TASK MATERIAL below:

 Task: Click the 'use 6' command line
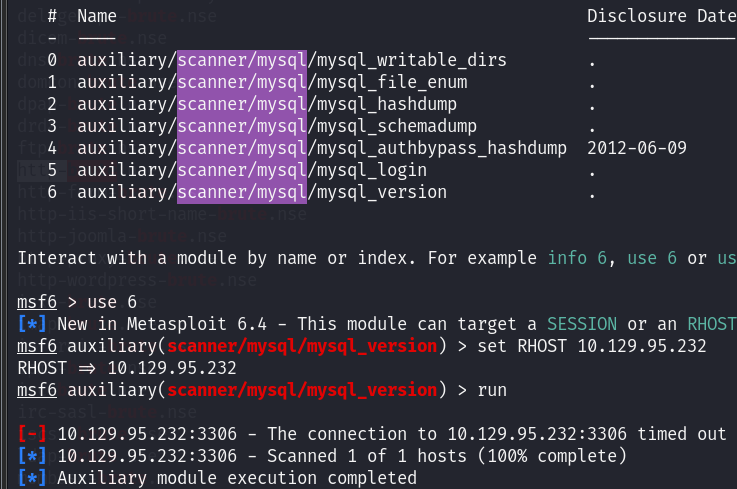click(112, 302)
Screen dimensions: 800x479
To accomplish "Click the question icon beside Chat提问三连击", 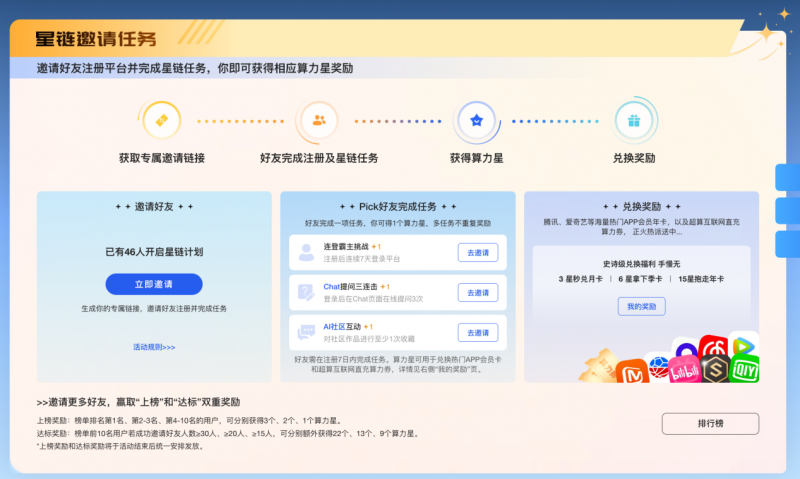I will coord(306,293).
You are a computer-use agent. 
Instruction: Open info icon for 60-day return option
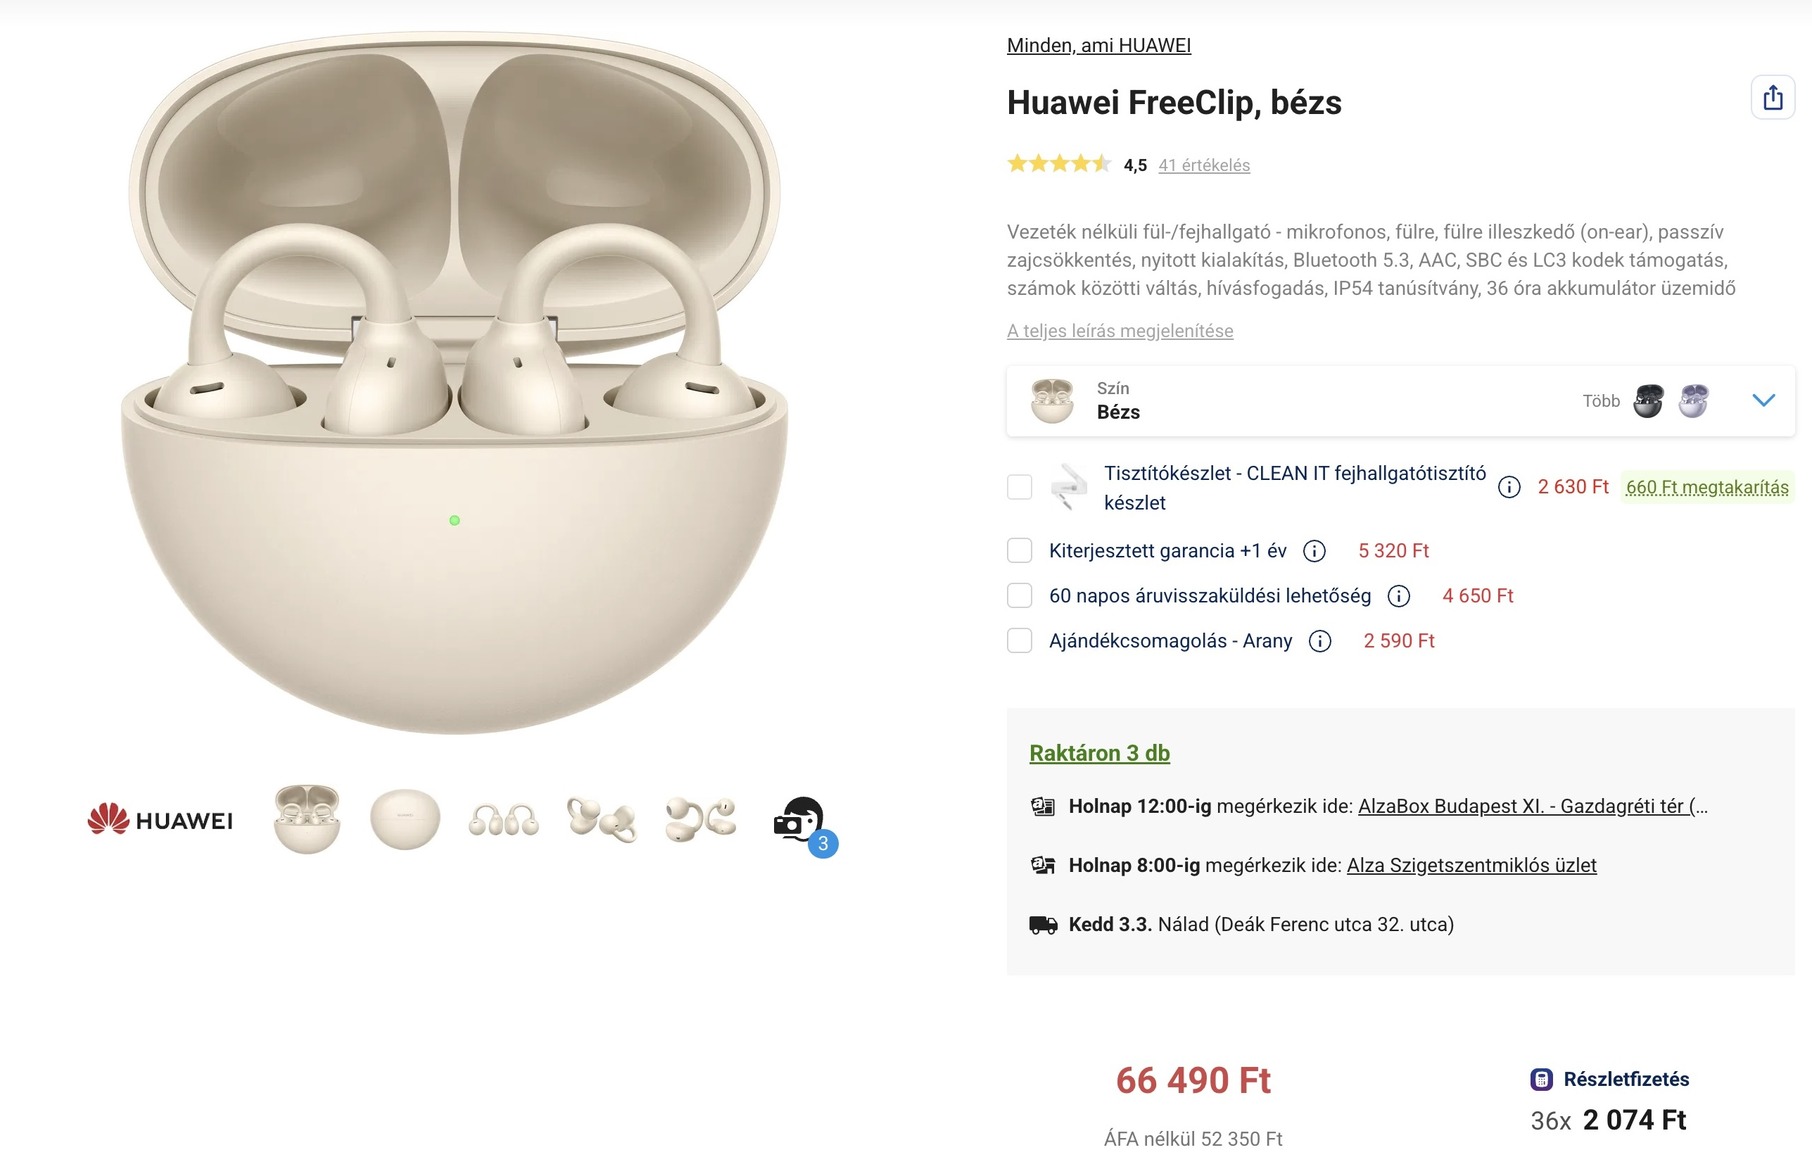tap(1399, 596)
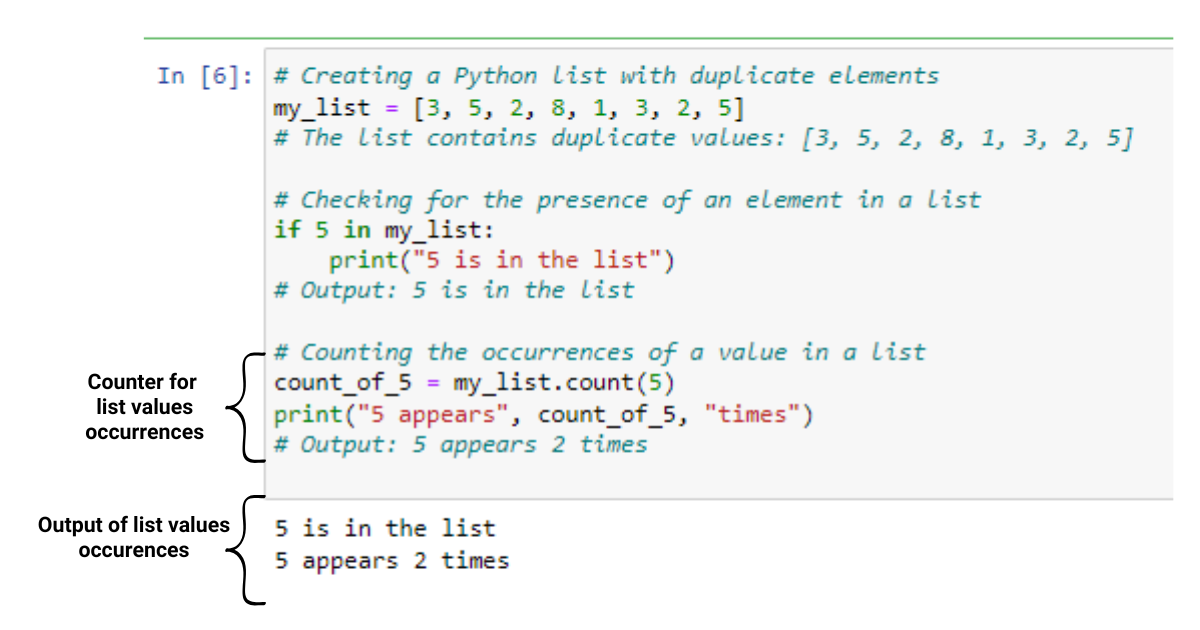Screen dimensions: 1200x630
Task: Click the '# Output: 5 appears 2 times' comment
Action: (461, 445)
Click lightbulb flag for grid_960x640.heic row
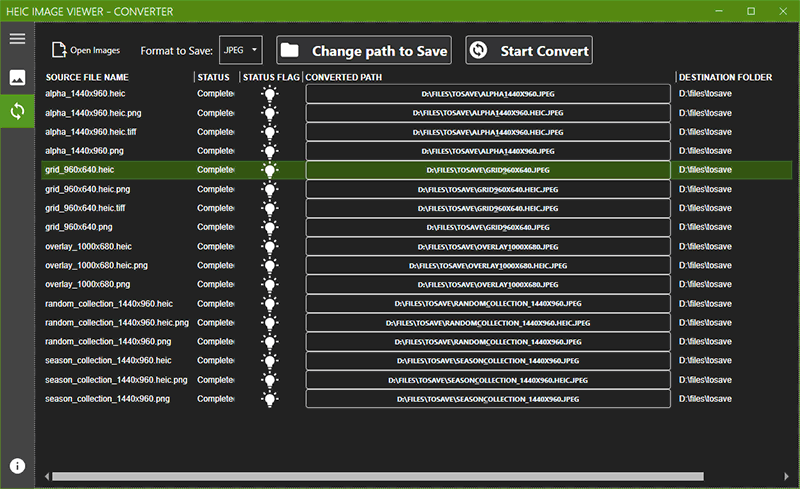The image size is (800, 489). (269, 170)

End of TASK MATERIAL.

■ TASK DIRECTIONS ■
Only the lines from the one with "Instruction: Open info" through the final line of the entries above should be transcribed, exactly and without pictures.

■ TASK ANSWER ■
Instruction: Open info icon for 60-day return option
tap(1399, 596)
Screen dimensions: 1200x630
Task: Click the '# Output: 5 appears 2 times' comment
Action: (461, 445)
Click lightbulb flag for grid_960x640.heic row
The image size is (800, 489). (269, 170)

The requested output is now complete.